Sub-Sub Extractors?

I am having some issues figuring out the best way to do this. I am scraping content that is essentially in a table laid out similar to this.

Circuit City (Level 1)
Plasma (Level 2)
50"(Level 3)
46"(Level 3)
42"(Level 3)

LCD (Level 2)
55"(Level 3)
37"(Level 3)

Best Buy (Level 1)
Plasma (Level 2)
42"(Level 3)
50"(Level 3)
58"(Level 3)

I can get a pattern to match Level 1 and then the first Level 2 under that section but thats it.

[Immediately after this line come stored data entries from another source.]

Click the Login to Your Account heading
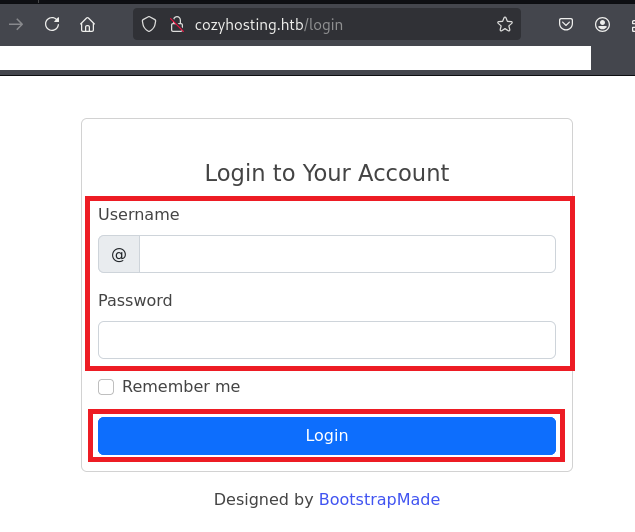This screenshot has width=635, height=532. (327, 173)
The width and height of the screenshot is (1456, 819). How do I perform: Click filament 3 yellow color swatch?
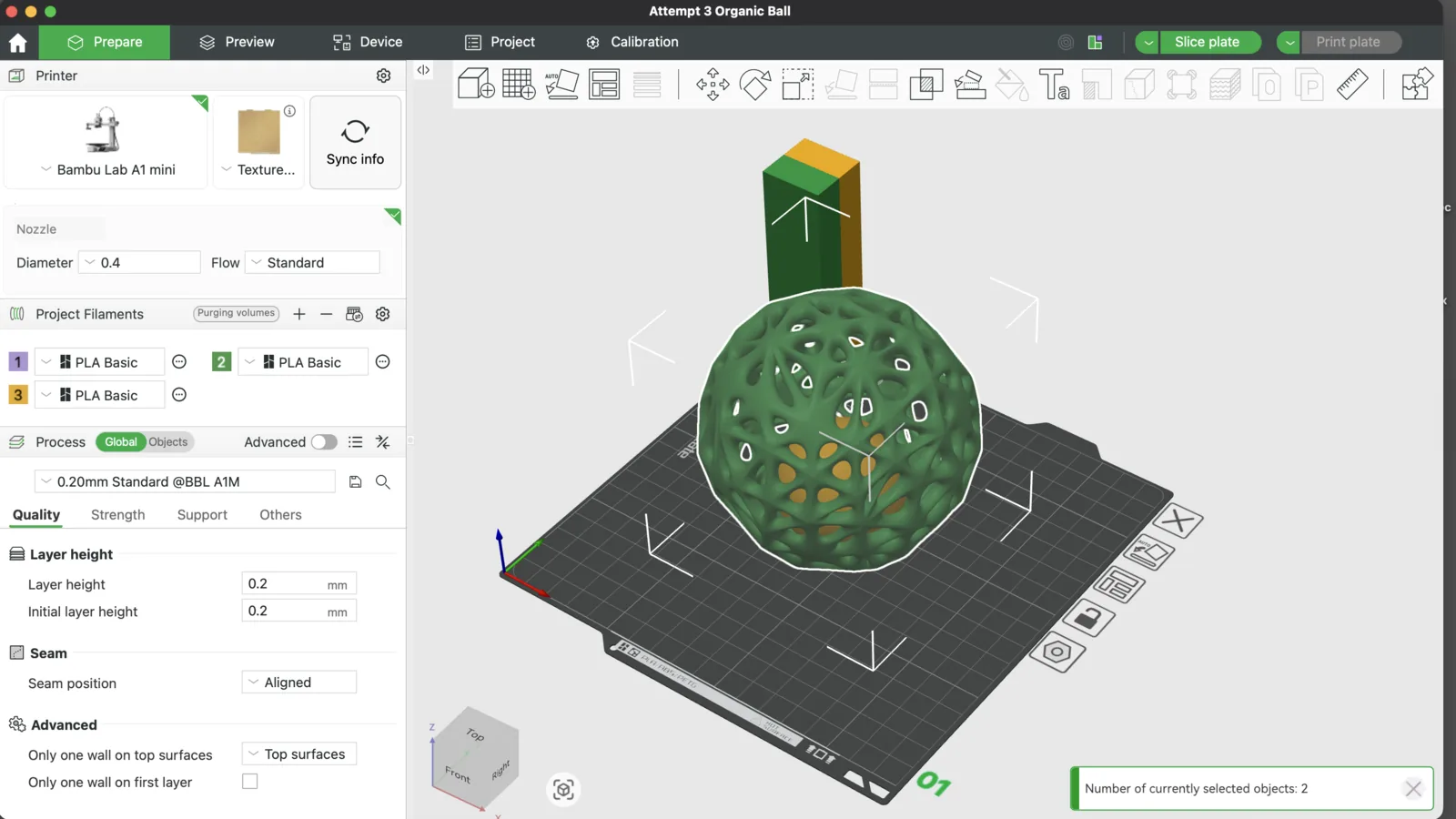point(18,395)
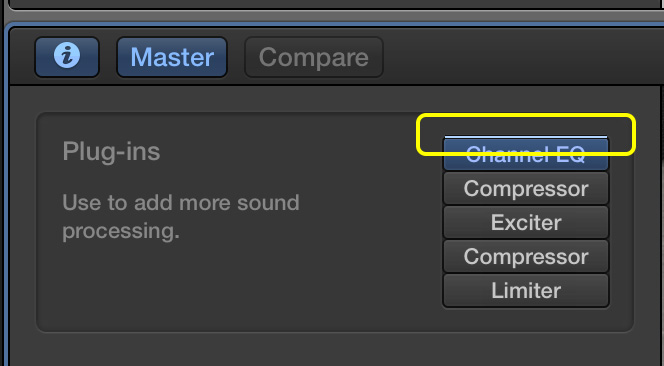This screenshot has height=366, width=664.
Task: Select the last plug-in slot, Limiter
Action: (x=526, y=290)
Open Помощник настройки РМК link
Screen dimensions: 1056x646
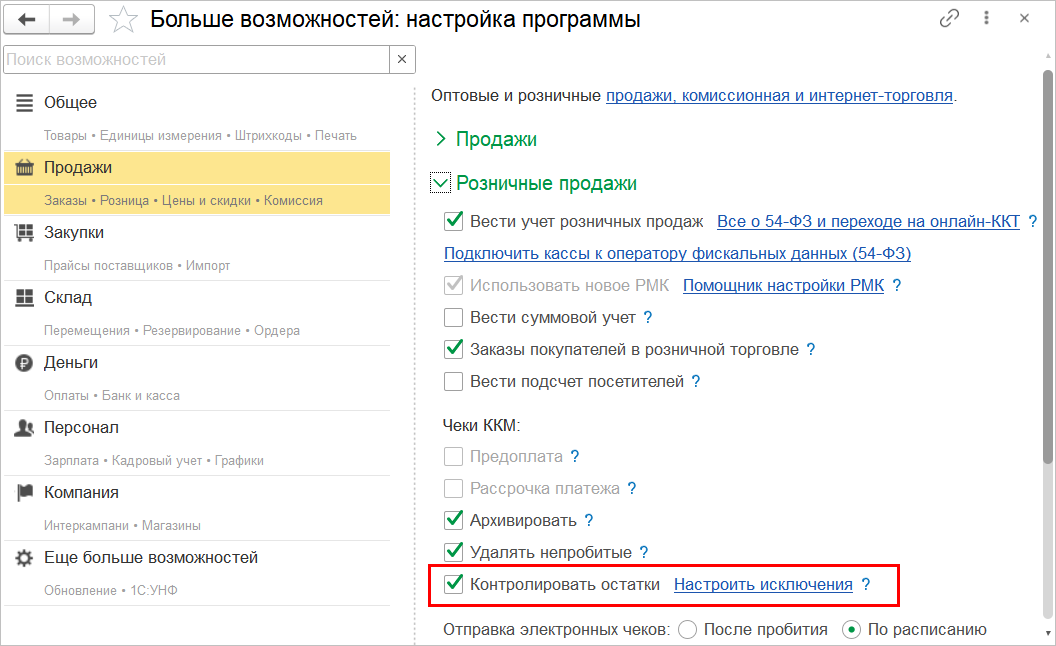783,286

I need a way to under each Level 1 match varying numbers of Level 2 and then under each Level 2 match varying numbers of Level 3.

Any suggestions?

Thanks,
Andrew

Sub Extraction

That's one of the differences between main extractor patterns and sub-extractor patterns: main matches as many as possible, sub matches only once. The sub-extractor patterns provided in the Extractor Patterns tab aren't recursive (It'd be tough to fill a data record with data that's recursive). Recursively matching all possible sub-extractor matches has to be done in a script. There are a couple of ways to go about this.

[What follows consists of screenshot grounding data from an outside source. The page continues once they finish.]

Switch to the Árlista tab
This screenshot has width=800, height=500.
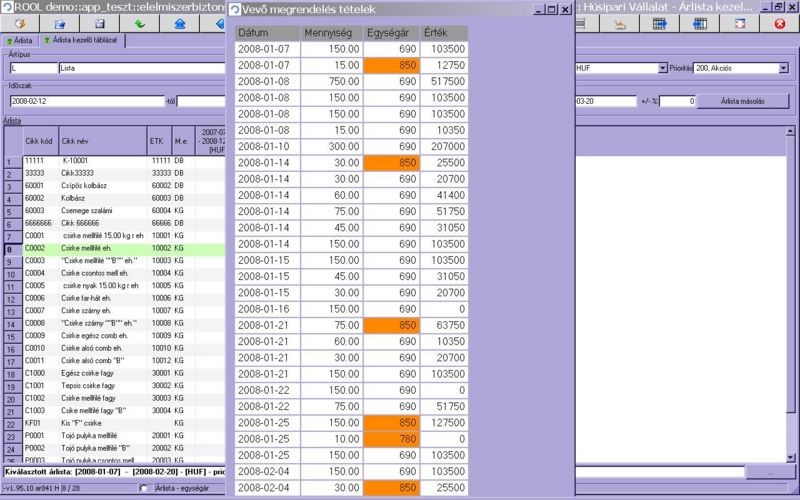[20, 40]
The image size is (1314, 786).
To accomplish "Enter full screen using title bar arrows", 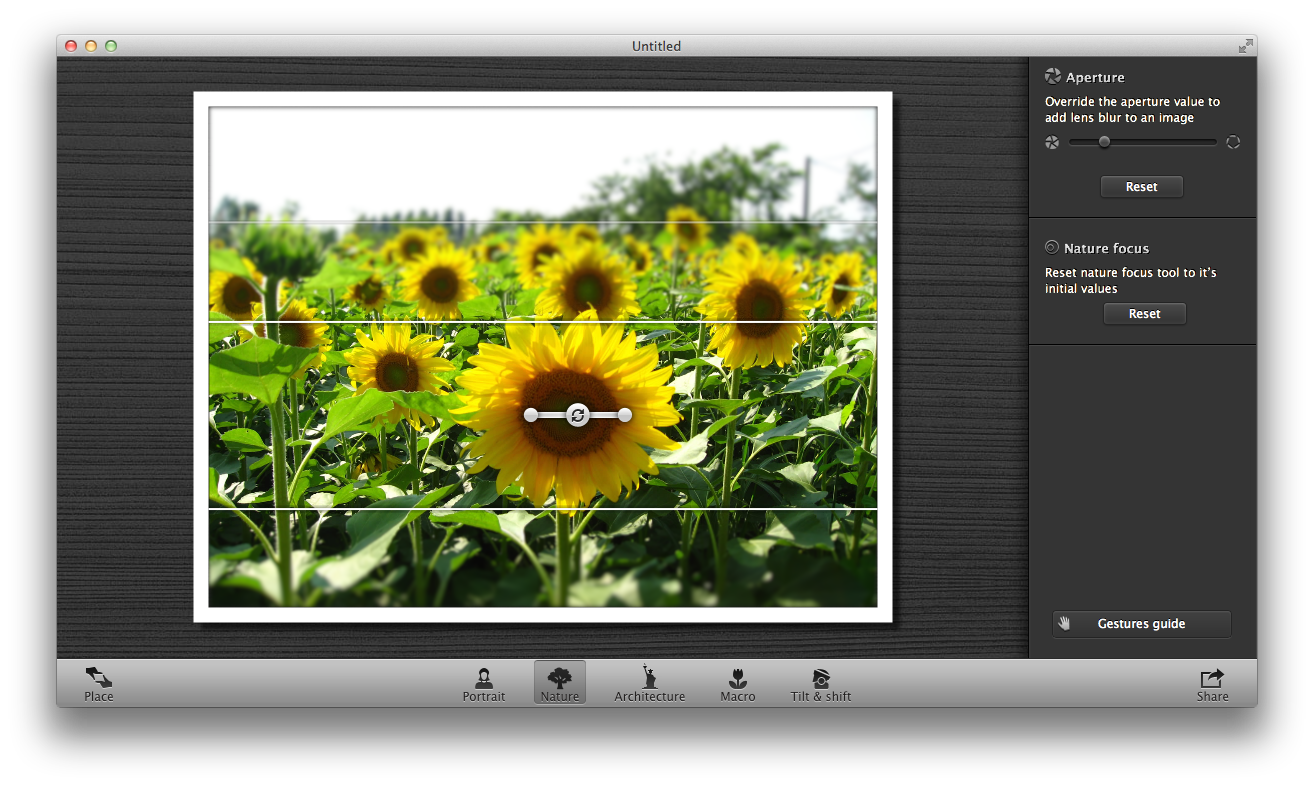I will (1245, 46).
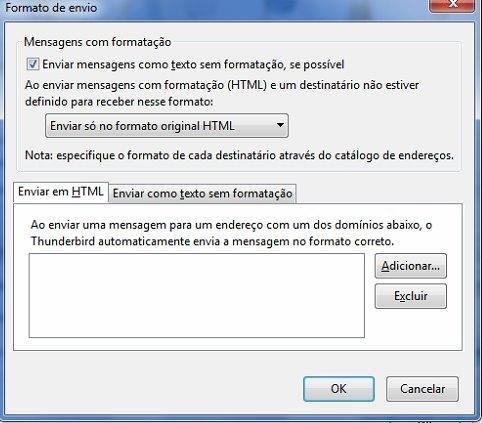Click the 'Thunderbird automaticamente envia' description line
The width and height of the screenshot is (482, 423).
point(212,241)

The first way is to invoke an extractor pattern from a script. To do this:

  1. Create the extractor pattern like any other, then click on the advanced tab of the extractor pattern (next to the sub-extractor pattern tab) and check the bottom box ("This extractor pattern will be invoked manually...").
  2. Create a script to use the extractor pattern and run the extractor pattern with this function call:

scrapeableFile.extractData( levelOneString, "Level 2 Extractor" );

(Documentation: http://community.screen-scraper.com/API/extractData)

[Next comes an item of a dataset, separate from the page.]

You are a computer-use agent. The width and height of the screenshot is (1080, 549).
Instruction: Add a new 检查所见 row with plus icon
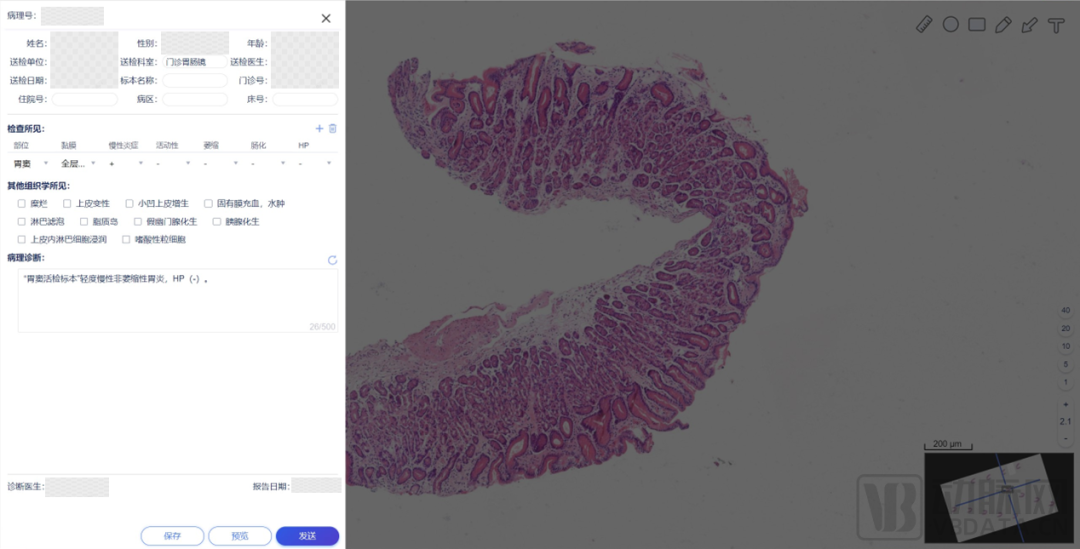point(320,129)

Another way we sometimes use here utilizes the Pattern and Matcher classes in Java. Scaffolding for that might look like this:

import java.util.regex.*;

Matcher m1 = Pattern.compile( "L2 Regex" ).matcher( levelOneString );

while ( m1.find() )
{
  levelTwoString = m1.group();

  Matcher m2 = Pattern.compile( "L3 Regex" ).matcher( levelTwoString );

  while m2.find() )
  {
    sizeOfTV = m2.group();
    // Do something with the data, write it to a database, maybe.
  }
}

More on regex: http://community.screen-scraper.com/java_regex

These two methods are pretty similar, and both work. Using the extractor pattern allows you to more easily test your regular expressions.

Either way, the script you use to either call the extractor pattern or the Pattern and Matcher might best be executed on each pattern match of the extractor pattern that matches the level one data. If this is the case, then this line would fill in where levelOneString was coming from in both of the above examples:

levelOneString = dataRecord.get( "LEVEL_ONE_STRING" );

Thank you for the response! I

Thank you for the response!

I am having some problems however with this.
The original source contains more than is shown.